Lessons from Lincoln, Then and Now (with Diana Schaub)

Russ Roberts: and his elevation to the position of President. He is 28 years old. What is happening in the world that he is worried about? What scares him that is the focus of the speech?

Diana Schaub: Yes. So, what he sees is an increase in lawlessness, an increase in mob violence and mob rule. So, that’s the diagnosis he gives at the moment Danger.

Later in the speech, he will also talk about the dangers of the future, but the beginning of the first part of the speech is about the present danger, and that is the outbreak of mob rule. These are precautionary situations where citizens think, ‘Well, I want to get justice faster than the law allows me to do.’

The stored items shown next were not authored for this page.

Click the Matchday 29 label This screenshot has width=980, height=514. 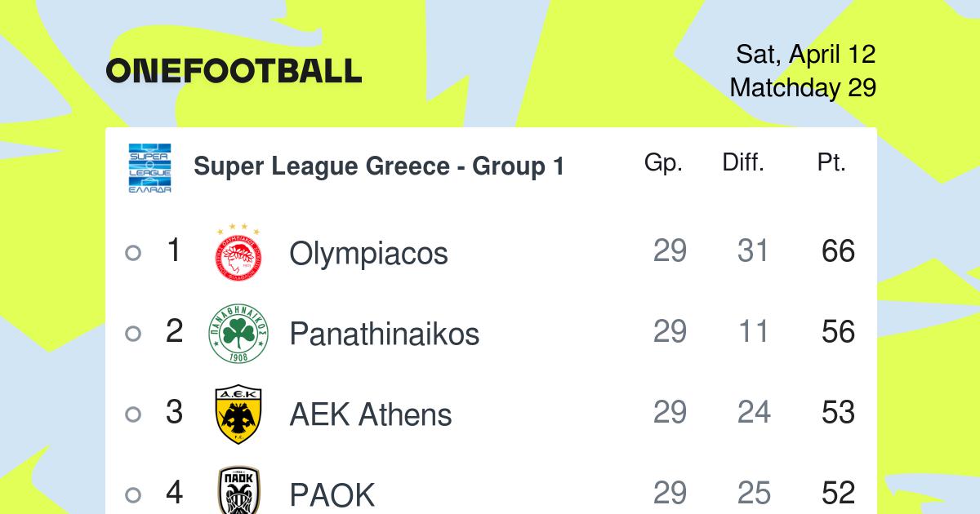803,87
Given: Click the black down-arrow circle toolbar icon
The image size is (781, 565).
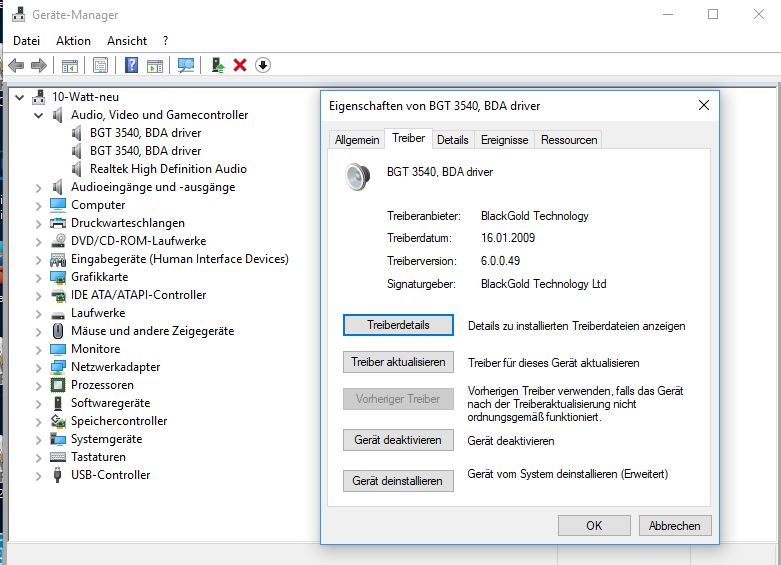Looking at the screenshot, I should coord(263,65).
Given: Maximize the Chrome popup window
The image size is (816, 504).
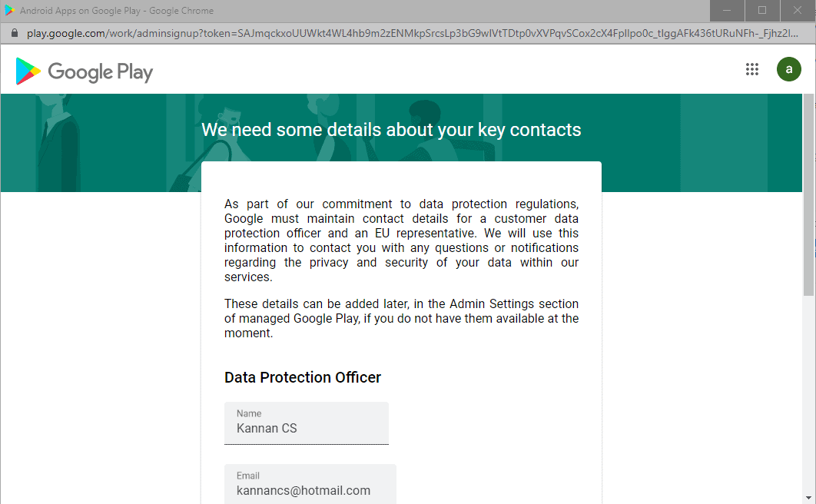Looking at the screenshot, I should [762, 11].
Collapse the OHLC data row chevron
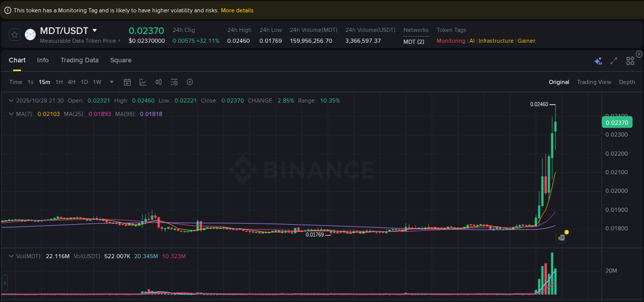The image size is (644, 302). tap(11, 100)
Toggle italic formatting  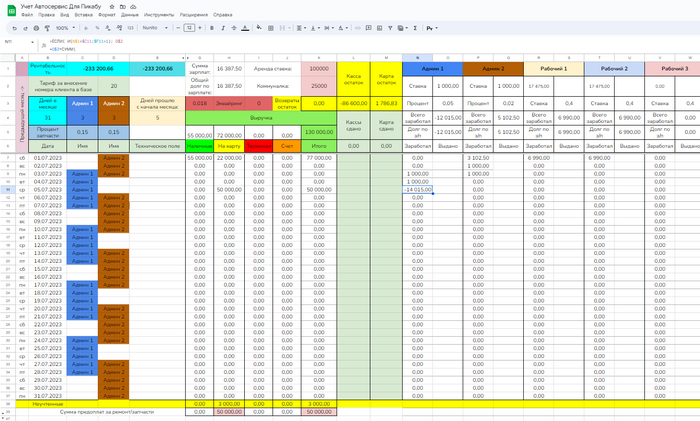pos(223,28)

And, therefore, he had cases of citizens taking the law into their own hands: hanging gamblers, hanging blacks accused of treason, hanging whites suspected of working with slaves.

And Lincoln says that this outbreak of mob rule is happening all over the country. He says it is not specific to one region.

However, interestingly, he says it is not specific to slaveholding or non-slaveholding states.

Therefore, even though he seems to be saying slavery not the cause of the outbreak, however all the examples he gives, and the fact that he introduces this important division of whether he lives in a slaveholding or non-slaveholding state, suggests to me that he really believes that slavery is the living cause of the outbreak.

Russ Roberts: Now, at this time, America is very young. It is less than 50 years old. Why does that have to do with Lincoln? What is the age of the country and the place of the country before, until now—what is the significance of that for Lincoln?

Diana Schaub: Yes. It’s clear he thinks about what it means to be a generation after the founding. Therefore, the beginning of the speech talks about the founders, what they achieved. They gave us two things. They gave us this ‘good country,’ and they gave us a political structure of freedom and rights.

And, what he is saying is that we—he means his generation—are the fortunate inheritors of these two good things. And, he, in that first presentation, seems to be suggesting that the Founders do the hard work. And, like inheritance, we just have to do it pass on these things in the next generation.

So, he says, you know: They were a brave and strong and patriotic generation, and it’s ours. only to convey these. As if that it’s easy something you have to do.

So, his the first one the introduction says: Let’s continue this thing. OK? Our job is a repair job.

And then, as the talk goes on, it becomes clear that the repair job can be a very difficult job.

Therefore, at the end of the speech, he will return to the Founder and explain how the passions of the few and the many cooperated during the Founder’s time to make the Foundation possible.

Therefore, he says that for the few, their desire was not satisfied by this great experiment, and their individual desire was inextricably related to this great cause of establishing self-government.

And for many, he says they can hate the British, and that united them. And dangerous passions like hatred and revenge played a beneficial role during the founding.

So, in a way, I think his argument is that the Foundation was aware of some kind of fraud. But, what happens in the future in the post-establishment generations is that those desires can no longer play the same role of utility.

Therefore, there is a risk that the passions of a few will take a different direction. OK? If you can’t be famous as a Founder, well, you can be famous as a destroyer, you know, Alexander, Caesar, Napoleon.

And, for many, what happens is that those passions are part of human nature. They will continue to be there–hatred and revenge and jealousy, envy. But, now those will be directed inward against other Americans.

So, his ultimate claim is that the task, in fact, of future generations – of post-establishment generations – is to put the project of self-government on a new foundation, not a radical foundation, but a foundation. the reason.

And that is the greatest demand that Lincoln made of the citizens of America.

So, I think you’re calling for a kind of–I don’t know–a refinement, a spiritualization of the autonomy project, and really showing that autonomy to the country. collection it depends on the existence of the people who govern themselves; and that means the importance of thinking over love in the human soul.